Le président Bassirou Diomaye Faye a mis ce 22 mai 2026 un terme à une sorte de cohabitation assez inédite, car se réalisant pour la première fois au Sénégal.

Au fond les Sénégalais avaient porté au pouvoir un ticket « Diomaye-Sonko ».

Dès lors il nous parait opportun de nous poser deux questions simples :

La victoire de ce ticket est-elle compatible avec le maintien d’une constitution (un présidentialisme fort), inspirée grandement de celle de la 5e République en cours en France ? Ce type de management politique vertical est en crise à travers le monde et provoque beaucoup de dégâts internes et externes chez les gens.

Est-il pertinent de construire sur les débris de l’ancien système défait le 24 Mars 2024 un autre modèle d’organisation politico-institutionnelle beaucoup plus conforme aux nécessités du peuple, qui a porté au pouvoir un duo et non un seul individu, comme le voudrait une constitution « bonapartiste » c’est-à-dire un président fort avec des pouvoirs d’un demi-dieu ?

Répondre à cette double interrogation signifie aller identifier davantage les racines de la problématique posée.

Cette rupture est l’aboutissement de deux années de tensions croissantes, révélant deux visions politiques antagonistes : celle du président, jugée plus conciliante, et celle d’Ousmane Sonko, davantage orientée vers une rupture radicale.

Cependant le déclencheur immédiat interroge : les déclarations du Premier ministre devant les députés quelques heures avant son limogeage ont-elles constitué la goutte qui a fait déborder le vase ? 0ù il a déclaré que le « Président s’est trompé » faisant allusion à la manière de gérer les fonds politiques, sorte de caisses noires dont une certaine opacité est la règle depuis toujours.

Est-ce cela qui a précipité le clash entre les deux ? Avant d’être limogé, Ousmane Sonko s’exprimait devant les députés. « Le président s’est trompé », avant d’ajouter « J’ai espoir qu’il reprendra ses esprits », fixant un ultimatum à son propre chef pour l’adoption d’un texte de réforme.

Cet aspect à notre avis est certainement intéressant du point de la chronologie des faits mais l’essentiel est ailleurs pensons-nous.

Il est de notoriété publique que le système via Banque Mondiale-FMI avait suspendu tout décaissement et faisait pression pour une restructuration de la dette ayant pour conséquence la mise en place d’un programme d’austérité, un traitement de cheval que seuls les sinistres « experts » du FMI et de la Banque Mondiale détiennent le secret.
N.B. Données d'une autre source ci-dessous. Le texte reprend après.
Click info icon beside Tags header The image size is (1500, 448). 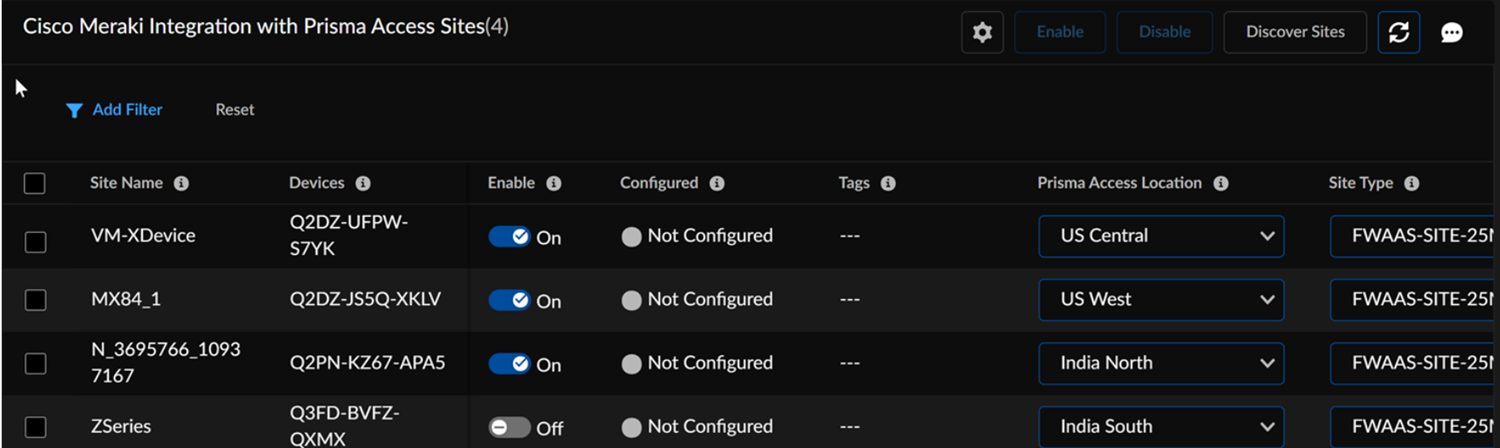pos(888,184)
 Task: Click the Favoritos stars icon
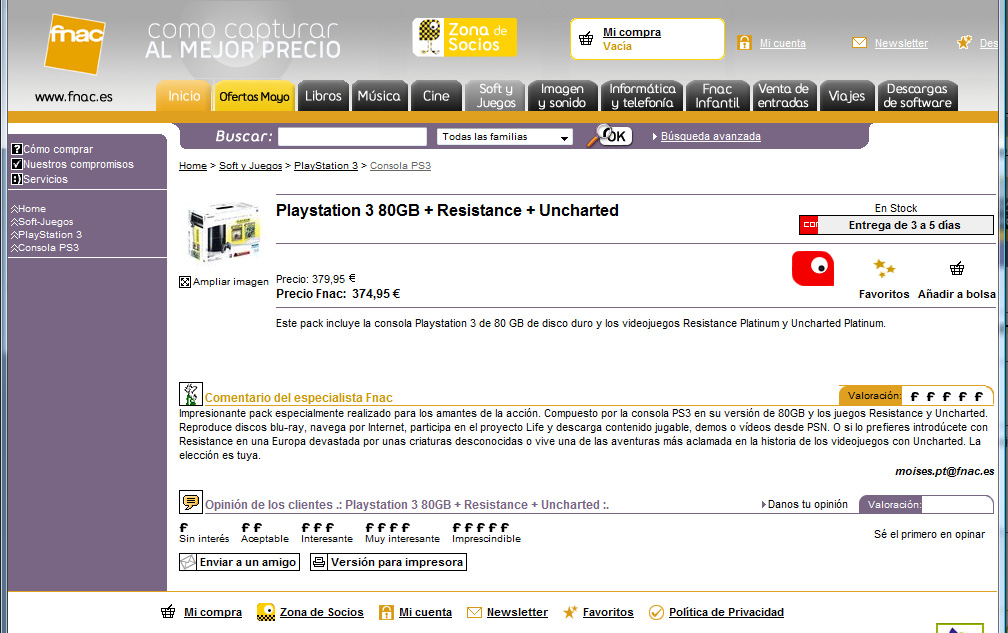tap(884, 268)
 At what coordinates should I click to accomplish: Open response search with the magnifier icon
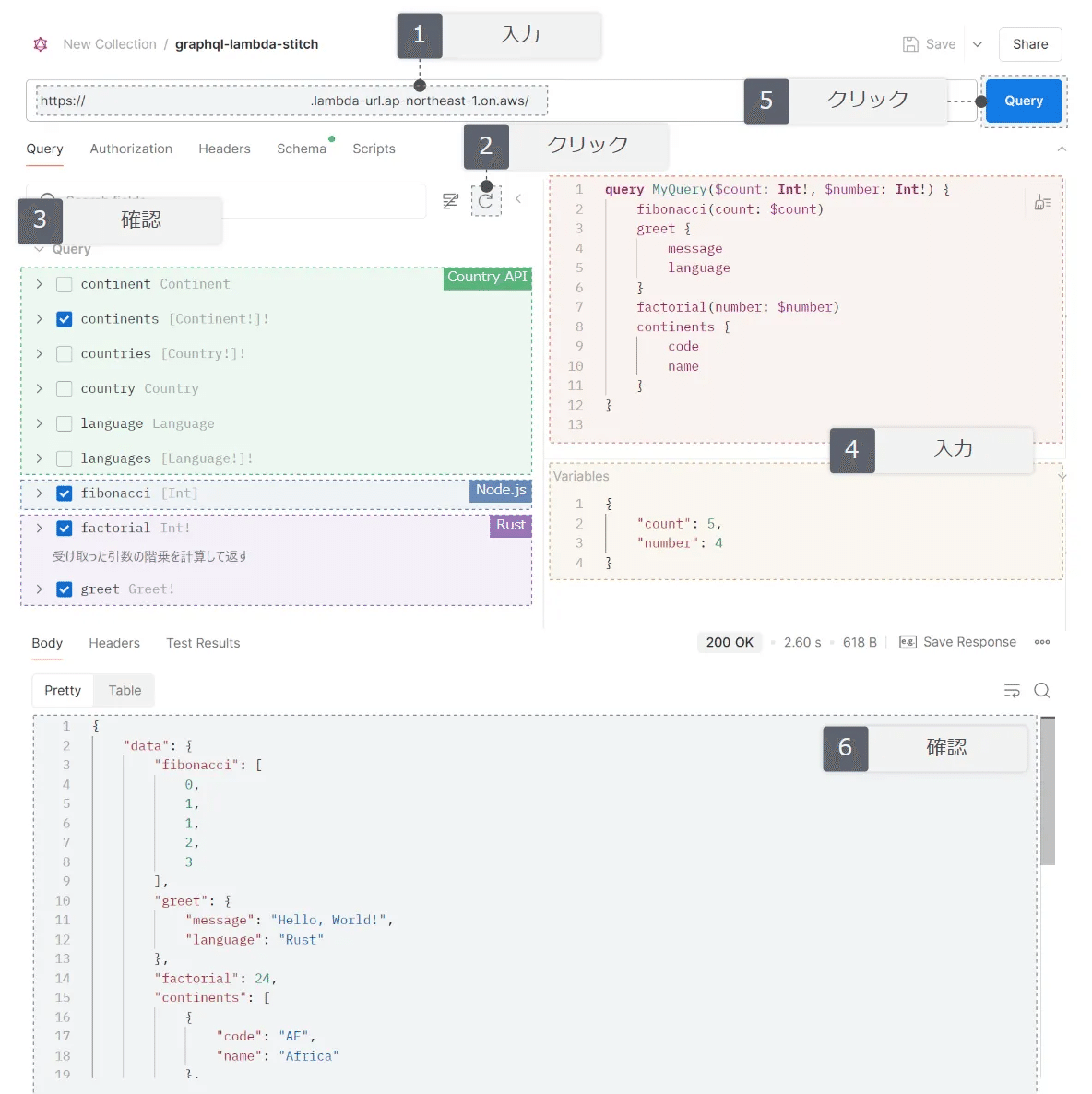pos(1042,690)
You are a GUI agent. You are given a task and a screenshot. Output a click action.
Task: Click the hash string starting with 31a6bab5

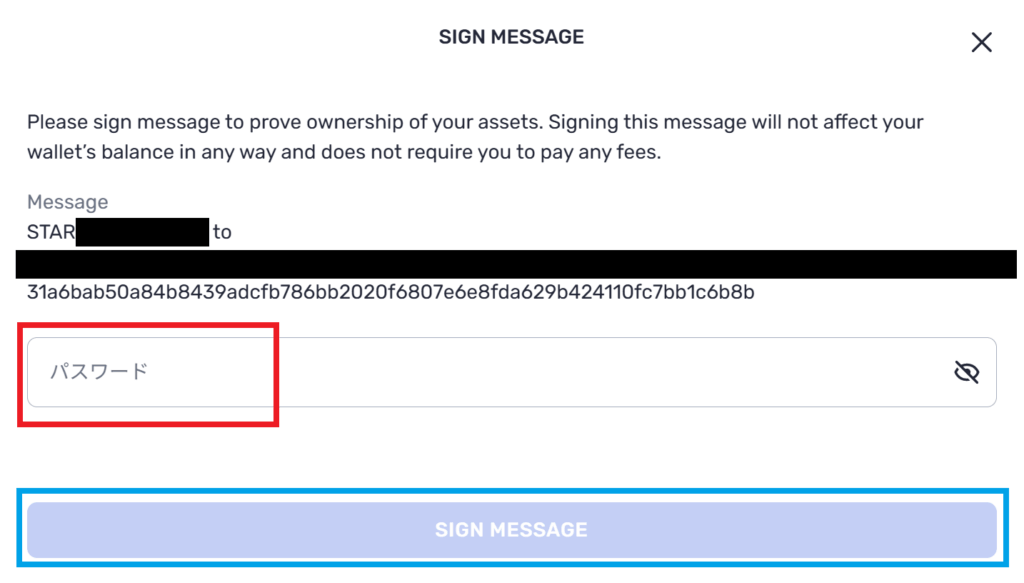391,292
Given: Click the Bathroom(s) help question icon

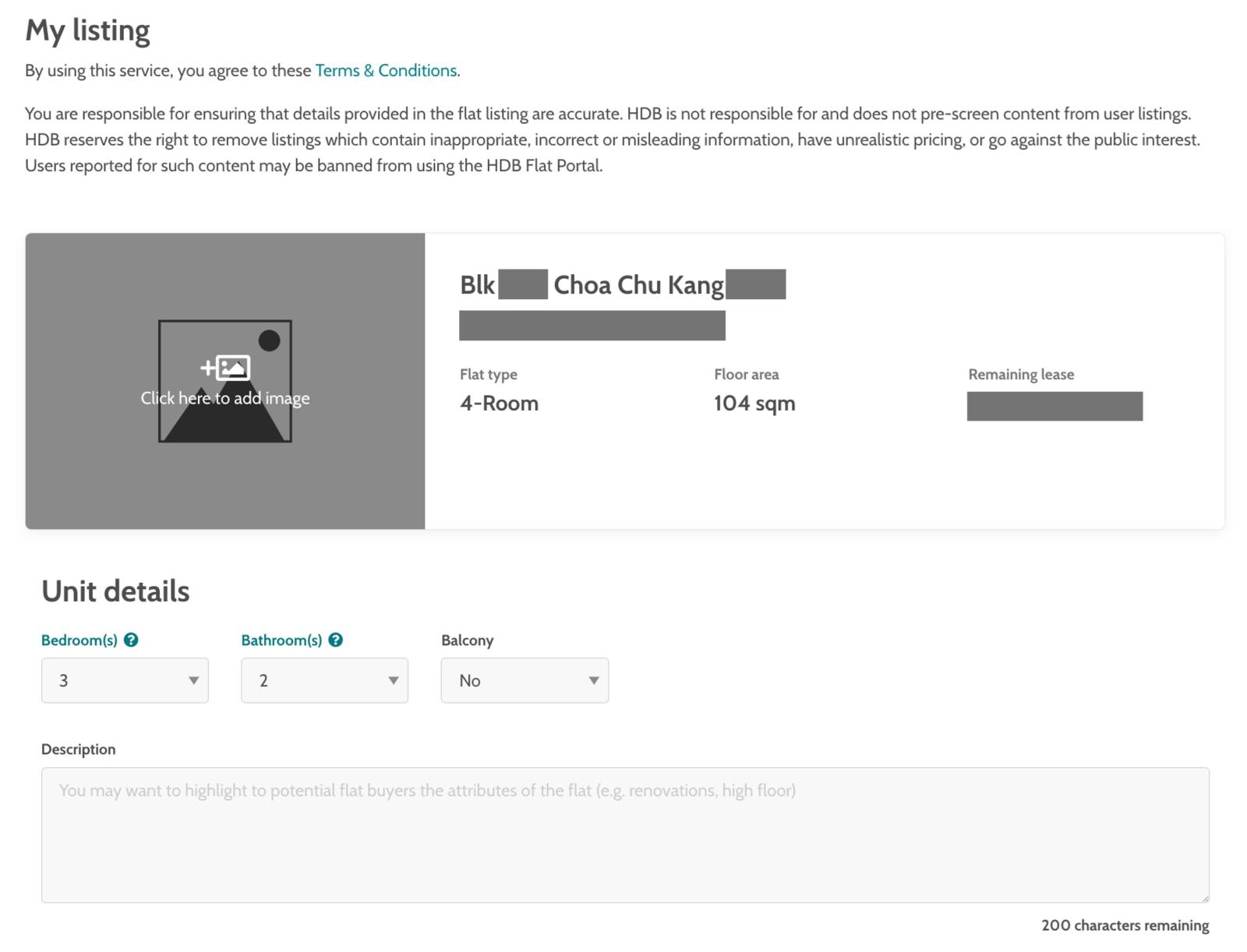Looking at the screenshot, I should 335,640.
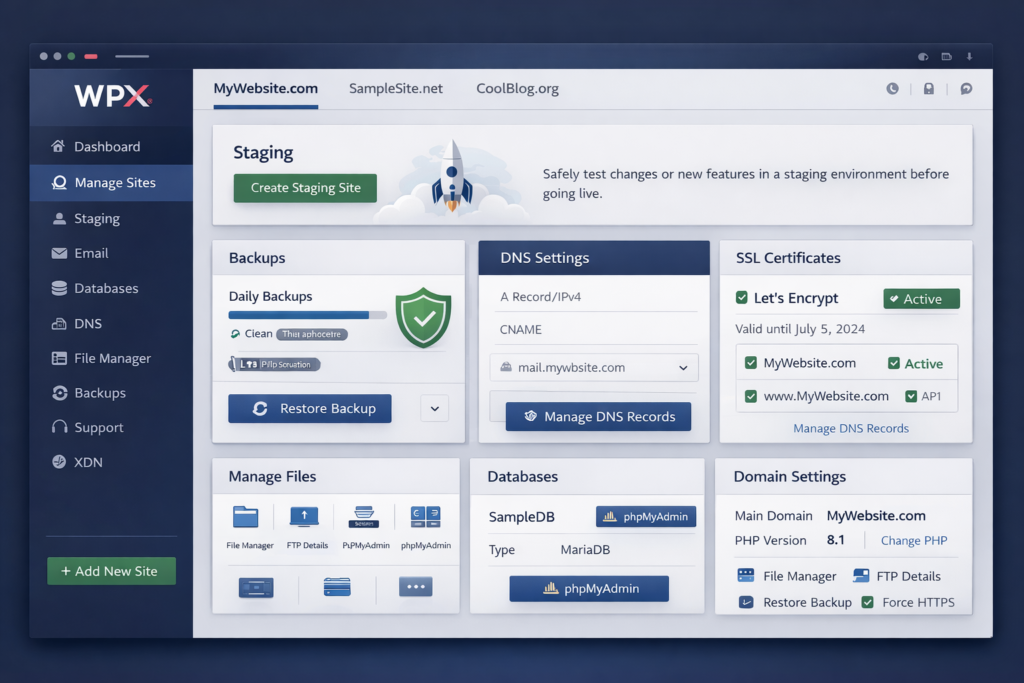This screenshot has width=1024, height=683.
Task: Check the www.MyWebsite.com certificate checkbox
Action: click(x=750, y=396)
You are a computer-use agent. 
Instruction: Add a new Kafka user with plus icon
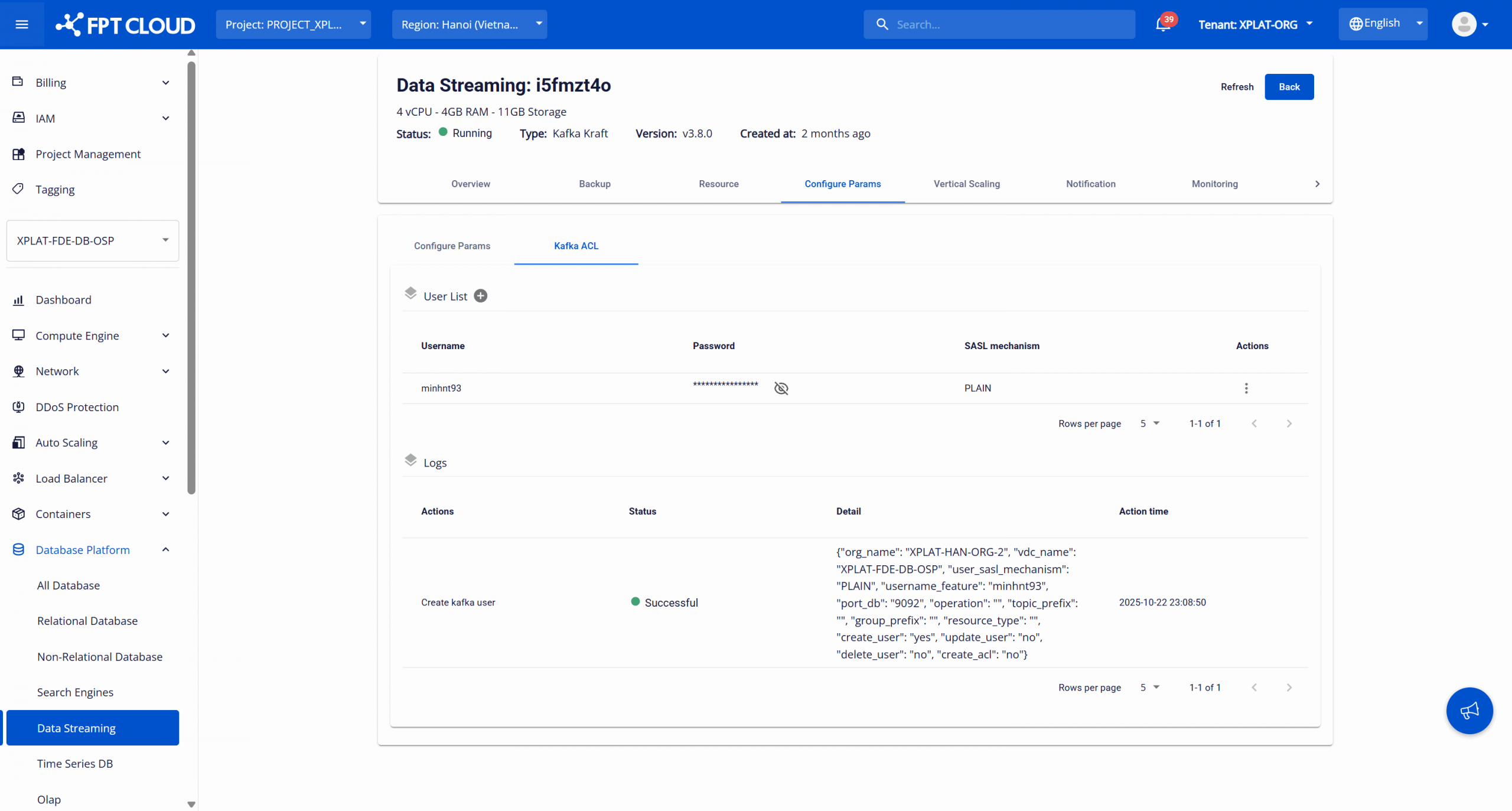[481, 296]
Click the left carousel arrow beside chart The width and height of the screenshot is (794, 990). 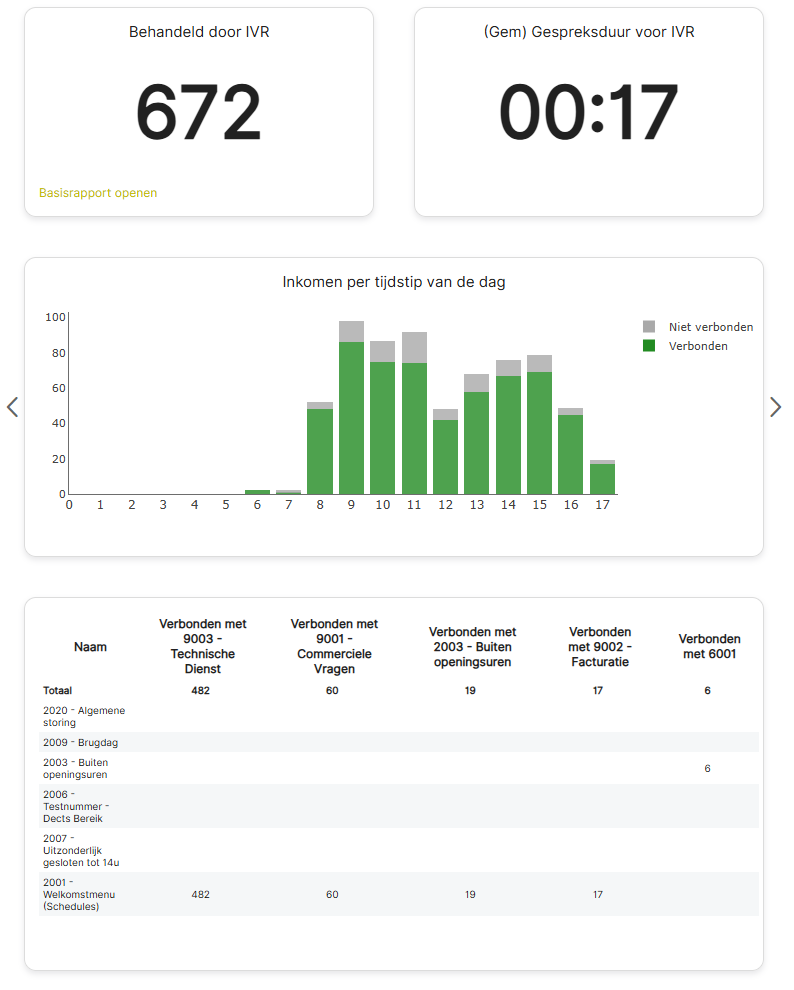pyautogui.click(x=12, y=407)
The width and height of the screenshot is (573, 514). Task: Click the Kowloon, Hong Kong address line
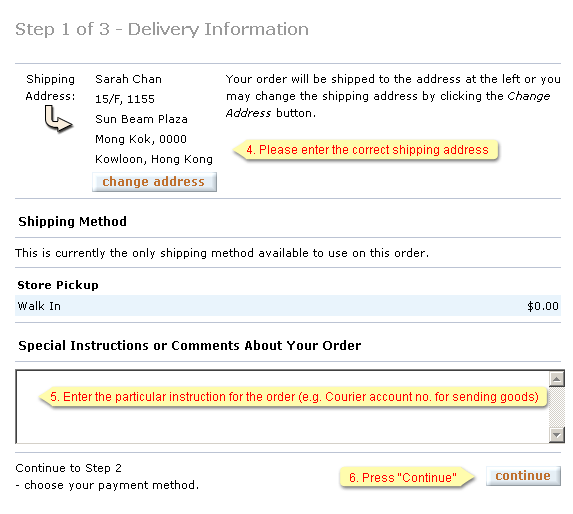[x=153, y=159]
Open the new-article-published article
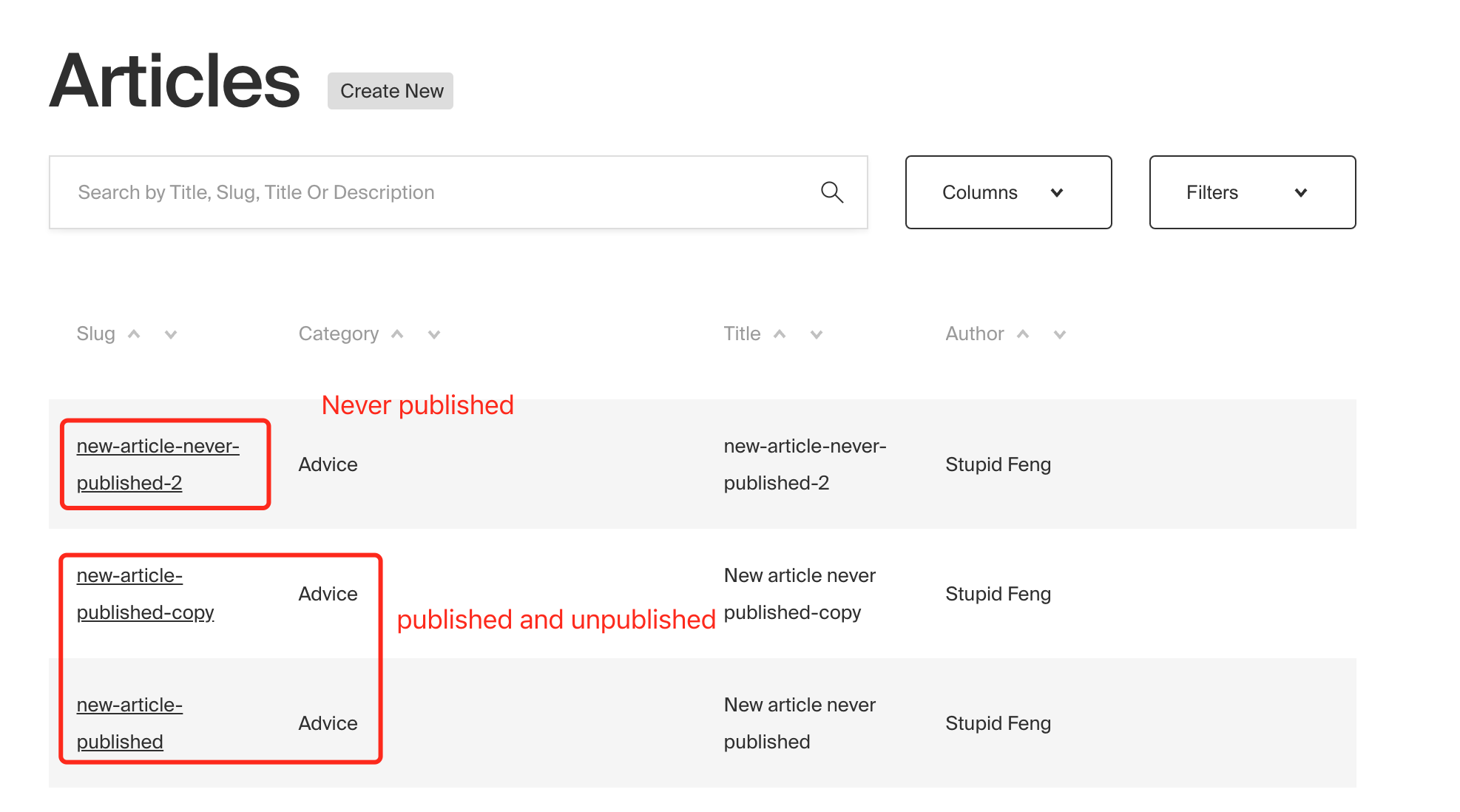 [x=129, y=723]
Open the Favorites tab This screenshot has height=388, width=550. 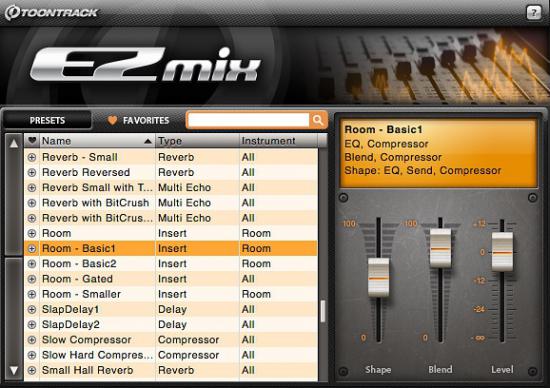[138, 120]
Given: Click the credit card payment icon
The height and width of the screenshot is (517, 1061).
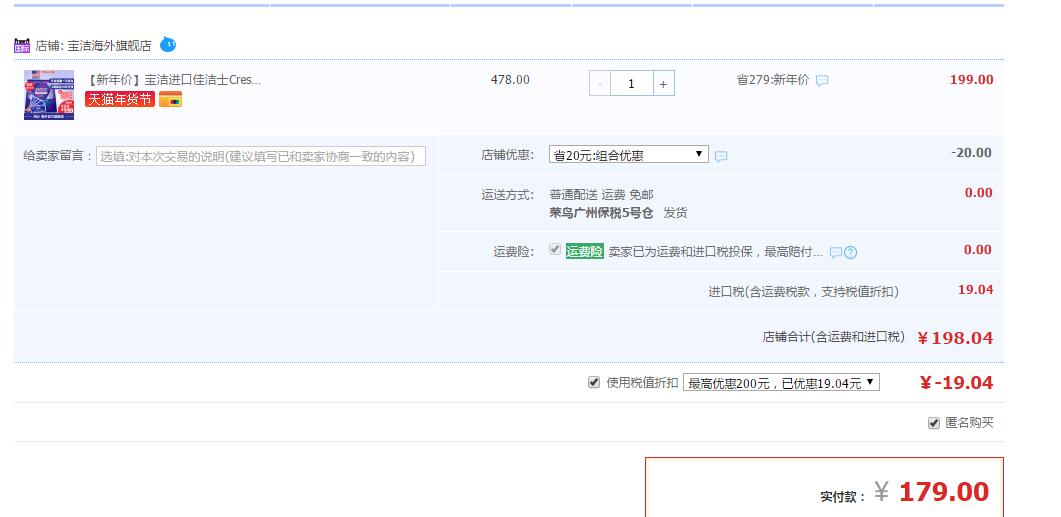Looking at the screenshot, I should [170, 100].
Sonko rejetait tout cela..

Une recommandation du FMI proposant le départ de Sonko comme préalable à toute reprise avec le Sénégal est pour nous le point de départ de toute analyse sérieuse qui tient compte des aspirations légitimes du peuple sénégalais.

Le programme de Pastef sur la base duquel l’équipe Diomaye-Sonko a obtenu le mandat du peuple est incompatible avec les recettes des bailleurs FMI et Banque Mondiale. Ceci constitue la base politique de la rupture entre les deux dirigeants. Ajoutons qu’un ego surdimensionné peut-être un élément accélérateur de la rupture du duo au sommet de l’état.

Évidemment aidé également par les agissements de secteurs de « L’État profond » sous des formes diverses c’est-à-dire tous les tenants du système prébendier bousculé en Mars 2024 ; les forces de conservatrices liées à l’ancien systèmecorruptives qui ont contribué à la saignée du peuple et à sa précarité.

La séquence politique qui s’ouvre est inédite : Sonko et son parti, majoritaires à l’Assemblée nationale, se retrouvent dans l’opposition face au président qu’ils ont porté au pouvoir.

En tout cas les citoyens dans leur diversité qui se sont mobilisés pour défaire un système néocolonial en Mars 2024 restent la catégorie incontournable motrice et décisive dans ce moment politique présent. C’est d’elle que dépend l’approfondissement du cours politico-social inauguré lors des présidentielles de 2024 ou non.

Nous restons attentifs à cette majorité du peuple car c’est elle dans sa chaude multitude, sa diversité joyeuse et créatrice qui pourra écrire les futures pages et séquences dans une trajectoire pleine de sens et nous appelons de toutes nos forces qu’elle soit placée sous le sceau de la nonviolence. « Ce sens tant de fois perdu et tant de fois retrouvé » qui ouvre sur un futur radieux renouant ainsi avec les anciens qui, sous différentes formes, ont laissé ce pays, l’Afrique, le monde un peu mieux.

L’entrée en scène des jeunes et des femmes, du peuple se fera à coup sûr. Quand ? Sous quelles formes ? Sous quelles modalités ? Espérons que la violence sera absente de ce face-à-face inéluctable. Pour nous-mêmes, pour l’Afrique et les personnes  de bonne volonté.